▸ **THE TASK**
Every entry must be given again exactly as it is written.
----
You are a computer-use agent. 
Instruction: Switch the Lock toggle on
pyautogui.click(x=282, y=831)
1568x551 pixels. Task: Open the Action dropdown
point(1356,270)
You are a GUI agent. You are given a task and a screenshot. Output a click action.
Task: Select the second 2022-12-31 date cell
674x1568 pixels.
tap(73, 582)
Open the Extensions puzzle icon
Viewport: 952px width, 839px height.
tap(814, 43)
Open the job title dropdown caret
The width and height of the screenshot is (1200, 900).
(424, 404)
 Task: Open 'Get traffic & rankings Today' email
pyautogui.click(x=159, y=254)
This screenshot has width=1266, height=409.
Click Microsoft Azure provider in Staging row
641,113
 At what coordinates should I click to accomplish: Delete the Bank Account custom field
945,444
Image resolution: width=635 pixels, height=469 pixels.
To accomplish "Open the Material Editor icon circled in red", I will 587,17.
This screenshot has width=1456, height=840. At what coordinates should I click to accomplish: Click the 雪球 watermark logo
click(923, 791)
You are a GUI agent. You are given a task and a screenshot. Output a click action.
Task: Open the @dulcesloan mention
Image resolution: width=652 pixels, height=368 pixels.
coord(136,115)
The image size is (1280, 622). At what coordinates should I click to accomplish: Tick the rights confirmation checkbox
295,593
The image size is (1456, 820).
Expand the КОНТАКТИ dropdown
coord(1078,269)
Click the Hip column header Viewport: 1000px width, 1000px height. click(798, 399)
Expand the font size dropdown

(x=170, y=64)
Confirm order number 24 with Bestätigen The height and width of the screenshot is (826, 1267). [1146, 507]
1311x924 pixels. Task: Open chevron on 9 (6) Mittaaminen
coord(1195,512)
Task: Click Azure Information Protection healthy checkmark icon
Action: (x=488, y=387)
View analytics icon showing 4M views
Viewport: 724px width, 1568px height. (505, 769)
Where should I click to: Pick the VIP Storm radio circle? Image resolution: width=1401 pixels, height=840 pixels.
----
▸ **TASK ANSWER**
You are a computer-use agent. 
Instruction: Switch the Lock toggle on
pyautogui.click(x=282, y=831)
1568x551 pixels. Task: Open the Action dropdown
point(1356,270)
You are a GUI agent. You are given a task and a screenshot. Output a click action.
Task: Select the second 2022-12-31 date cell
674x1568 pixels.
tap(73, 582)
Open the Extensions puzzle icon
Viewport: 952px width, 839px height.
tap(814, 43)
Open the job title dropdown caret
The width and height of the screenshot is (1200, 900).
(424, 404)
 Task: Open 'Get traffic & rankings Today' email
pyautogui.click(x=159, y=254)
This screenshot has width=1266, height=409.
Click Microsoft Azure provider in Staging row
641,113
 At what coordinates should I click to accomplish: Delete the Bank Account custom field
945,444
Image resolution: width=635 pixels, height=469 pixels.
To accomplish "Open the Material Editor icon circled in red", I will 587,17.
This screenshot has width=1456, height=840. At what coordinates should I click to accomplish: Click the 雪球 watermark logo
click(923, 791)
You are a GUI agent. You are given a task and a screenshot. Output a click action.
Task: Open the @dulcesloan mention
Image resolution: width=652 pixels, height=368 pixels.
coord(136,115)
The image size is (1280, 622). At what coordinates should I click to accomplish: Tick the rights confirmation checkbox
295,593
The image size is (1456, 820).
Expand the КОНТАКТИ dropdown
coord(1078,269)
Click the Hip column header Viewport: 1000px width, 1000px height. click(798, 399)
Expand the font size dropdown

(x=170, y=64)
Confirm order number 24 with Bestätigen The height and width of the screenshot is (826, 1267). [1146, 507]
1311x924 pixels. Task: Open chevron on 9 (6) Mittaaminen
coord(1195,512)
Task: Click Azure Information Protection healthy checkmark icon
Action: (x=488, y=387)
View analytics icon showing 4M views
Viewport: 724px width, 1568px height. (505, 769)
Where should I click to: Pick the VIP Storm radio circle? Image resolution: width=1401 pixels, height=840 pixels.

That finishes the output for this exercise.